Есть и другая трактовка термина энотеизм. О. Пфлейдерер понимал под названием энотеизма «национальный» или «относительный» монотеизм. В определенной степени и такое понимание термина применимо для характеристики религиозной системы адыгов, в которой Тха признан творцом всей природы, великим богом (Тхашхо), наряду с почитанием других богов. По мнению Г.В. Рогавы, Тхьэ «Бог» восходит к Тыгъэ «Солнце». Можно ли считать семантическое переосмысление понятия «Солнце» в понятие «Бог» следствием эпохи солнцепоклонничества? Археологическим свидетельством поклонения предков адыгов Солнцу как божеству могут быть солярные святилища, описанные Н.Г. Ловпаче.
Автор XIX в. Э. Спенсер указывал, что одним из главных постулатов в вере жителей Западного Кавказа была вера в единого Бога, верховного и могущественного, «они не представляют Божество в какой-либо видимой форме, но определяют его как создателя всех вещей, чей дух рассеян во всем Космосе. Кроме единого вечного Бога, они верят в существование нескольких низших существ, или святых, которым Великий Дух, Тха, передал власть над такими земными вещами, которые он считает слишком незначительными для его внушающего страх контроля»1. Впрочем, это мнение, зафиксированное в 1839 г. – попытка определения конфессиональной ситуации у адыгов, познавших к этому времени мировые монотеистические религии – христианство и ислам.
Исследованные источники не позволяют оценивать политеизм адыгов как высшую стадию перехода к монотеизму: при ярких образах других божеств Тха выглядит, действительно, тускловато. А попытки вывести его генезис из «глубокой древности» вовсе не способствуют выявлению процесса эволюции религиозных верований и определению стадиальности политеизма адыгов.
Таким образом, дифференцируясь на главных и второстепенных, рассмотренные божества оказывались в определенном мифологическом соподчинении: одни становились духами – хозяевами целых областей природы, другие – на положении подвластных им местных духов-хозяев, владетелей родовых урочищ, покровителей отдельных родов.

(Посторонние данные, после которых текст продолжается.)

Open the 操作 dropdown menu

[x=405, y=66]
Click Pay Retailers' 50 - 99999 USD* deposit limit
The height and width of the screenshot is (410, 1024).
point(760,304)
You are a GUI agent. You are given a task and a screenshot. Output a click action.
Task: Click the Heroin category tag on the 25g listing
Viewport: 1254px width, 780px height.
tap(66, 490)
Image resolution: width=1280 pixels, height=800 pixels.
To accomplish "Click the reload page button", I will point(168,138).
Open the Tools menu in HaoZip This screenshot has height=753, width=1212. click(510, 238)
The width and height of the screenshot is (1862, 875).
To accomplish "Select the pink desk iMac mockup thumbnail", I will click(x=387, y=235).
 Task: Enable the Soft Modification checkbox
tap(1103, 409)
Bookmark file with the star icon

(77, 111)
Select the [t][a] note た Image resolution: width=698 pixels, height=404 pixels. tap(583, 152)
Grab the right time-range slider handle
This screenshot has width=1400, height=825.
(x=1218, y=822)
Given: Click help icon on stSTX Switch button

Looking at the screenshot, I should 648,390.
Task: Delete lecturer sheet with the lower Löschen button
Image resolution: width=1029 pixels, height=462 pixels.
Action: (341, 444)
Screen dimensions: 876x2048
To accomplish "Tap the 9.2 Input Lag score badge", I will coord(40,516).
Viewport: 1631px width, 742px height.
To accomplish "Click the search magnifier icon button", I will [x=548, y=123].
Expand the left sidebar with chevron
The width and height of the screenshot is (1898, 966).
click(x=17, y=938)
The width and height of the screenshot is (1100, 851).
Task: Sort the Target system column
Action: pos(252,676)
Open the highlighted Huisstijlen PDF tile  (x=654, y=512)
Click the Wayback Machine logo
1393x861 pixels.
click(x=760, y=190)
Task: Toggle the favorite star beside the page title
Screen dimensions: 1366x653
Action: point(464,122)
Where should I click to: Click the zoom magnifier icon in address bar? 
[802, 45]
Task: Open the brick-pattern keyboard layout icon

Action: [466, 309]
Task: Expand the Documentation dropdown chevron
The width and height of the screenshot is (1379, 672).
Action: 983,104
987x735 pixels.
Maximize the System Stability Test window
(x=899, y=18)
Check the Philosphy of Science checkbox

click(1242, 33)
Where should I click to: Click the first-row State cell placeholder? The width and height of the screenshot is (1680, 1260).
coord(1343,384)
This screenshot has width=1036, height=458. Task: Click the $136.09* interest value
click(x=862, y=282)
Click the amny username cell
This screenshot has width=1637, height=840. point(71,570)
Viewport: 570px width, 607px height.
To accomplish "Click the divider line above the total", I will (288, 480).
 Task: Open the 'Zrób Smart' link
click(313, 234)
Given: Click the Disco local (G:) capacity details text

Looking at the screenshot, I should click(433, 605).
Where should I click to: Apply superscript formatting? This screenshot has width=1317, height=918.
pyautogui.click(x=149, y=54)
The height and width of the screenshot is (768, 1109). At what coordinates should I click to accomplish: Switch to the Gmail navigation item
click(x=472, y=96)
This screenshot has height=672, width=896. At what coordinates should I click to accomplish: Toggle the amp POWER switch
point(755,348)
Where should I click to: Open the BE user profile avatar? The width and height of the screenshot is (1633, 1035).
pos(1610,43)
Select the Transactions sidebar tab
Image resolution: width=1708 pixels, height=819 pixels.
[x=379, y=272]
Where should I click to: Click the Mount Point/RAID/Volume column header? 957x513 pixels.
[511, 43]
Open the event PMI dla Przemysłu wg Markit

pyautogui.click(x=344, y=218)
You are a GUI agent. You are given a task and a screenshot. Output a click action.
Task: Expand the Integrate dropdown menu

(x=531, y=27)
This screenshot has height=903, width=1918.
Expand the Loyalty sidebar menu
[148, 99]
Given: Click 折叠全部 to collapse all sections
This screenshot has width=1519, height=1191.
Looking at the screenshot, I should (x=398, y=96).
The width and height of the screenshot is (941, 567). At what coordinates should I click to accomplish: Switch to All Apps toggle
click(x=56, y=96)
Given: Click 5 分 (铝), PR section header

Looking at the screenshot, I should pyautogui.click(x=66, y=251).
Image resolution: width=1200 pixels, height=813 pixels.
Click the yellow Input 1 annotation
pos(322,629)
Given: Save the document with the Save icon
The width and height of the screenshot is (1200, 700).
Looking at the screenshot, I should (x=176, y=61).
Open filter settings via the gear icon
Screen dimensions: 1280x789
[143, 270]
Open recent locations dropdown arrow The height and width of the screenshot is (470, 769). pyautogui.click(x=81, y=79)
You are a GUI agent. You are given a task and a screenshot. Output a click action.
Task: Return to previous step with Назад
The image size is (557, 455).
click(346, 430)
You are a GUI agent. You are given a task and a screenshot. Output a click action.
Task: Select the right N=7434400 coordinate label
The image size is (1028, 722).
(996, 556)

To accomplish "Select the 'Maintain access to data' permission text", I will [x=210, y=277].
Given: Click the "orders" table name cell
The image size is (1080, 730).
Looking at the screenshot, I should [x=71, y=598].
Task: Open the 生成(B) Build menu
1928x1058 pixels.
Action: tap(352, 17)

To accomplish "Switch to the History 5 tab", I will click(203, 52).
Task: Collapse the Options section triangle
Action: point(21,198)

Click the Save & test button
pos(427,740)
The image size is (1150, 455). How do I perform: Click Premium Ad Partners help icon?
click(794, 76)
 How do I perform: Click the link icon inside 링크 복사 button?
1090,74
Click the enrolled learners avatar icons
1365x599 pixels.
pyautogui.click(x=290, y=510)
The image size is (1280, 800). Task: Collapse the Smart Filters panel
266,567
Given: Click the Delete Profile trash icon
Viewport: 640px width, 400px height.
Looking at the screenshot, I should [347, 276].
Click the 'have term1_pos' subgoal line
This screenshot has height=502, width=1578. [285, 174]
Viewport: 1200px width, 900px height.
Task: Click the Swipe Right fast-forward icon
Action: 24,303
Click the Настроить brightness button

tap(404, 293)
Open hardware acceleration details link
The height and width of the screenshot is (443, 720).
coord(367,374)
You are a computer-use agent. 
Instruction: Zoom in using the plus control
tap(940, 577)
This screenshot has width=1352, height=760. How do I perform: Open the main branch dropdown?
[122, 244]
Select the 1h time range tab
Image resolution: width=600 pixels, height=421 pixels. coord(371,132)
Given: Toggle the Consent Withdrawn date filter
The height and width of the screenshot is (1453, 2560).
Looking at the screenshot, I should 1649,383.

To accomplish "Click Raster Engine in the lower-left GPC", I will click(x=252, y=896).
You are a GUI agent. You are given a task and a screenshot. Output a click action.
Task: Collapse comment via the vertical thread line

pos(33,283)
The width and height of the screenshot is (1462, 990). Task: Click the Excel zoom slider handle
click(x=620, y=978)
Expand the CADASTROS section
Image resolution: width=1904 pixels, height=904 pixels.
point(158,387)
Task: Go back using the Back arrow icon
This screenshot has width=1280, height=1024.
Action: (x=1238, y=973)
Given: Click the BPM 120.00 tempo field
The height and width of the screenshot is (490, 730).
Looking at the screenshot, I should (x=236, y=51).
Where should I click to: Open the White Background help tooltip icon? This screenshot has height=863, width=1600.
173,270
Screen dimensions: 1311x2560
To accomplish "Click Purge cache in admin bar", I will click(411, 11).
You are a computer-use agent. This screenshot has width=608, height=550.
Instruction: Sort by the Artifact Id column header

Процесс постепенного перерастания культа природы в многобожие проходил параллельно с процессом трансформации родового строя в военно-демократический. Родовые патроны постепенно превращались в общенародные божества. Очевидно, родовые и племенные божества адыгов прошли долгий путь сложения в стройную систему политеизма. Консервация родо-племенных отношений, бесконечные войны за свою свободу и независимость, прерывание процесса образования единого адыгского государства привели к образованию религиозного эклектизма на основе древних верований адыгов. Справедливо пишет Э. Тайлор: «…В смешанной христианско-языческой религии черкесов, которая (по крайней мере, в недавно господствовавшей форме) имела политеистический характер, ниже верховного существа стояли толпы могущественных, подчиненных ему божеств, из них главнейшие: Иле, бог грома, Тлепш, бог огня, Сеозерес, бог ветра и воды, Миситха, лесной бог, и Мариам, дева Мария»1.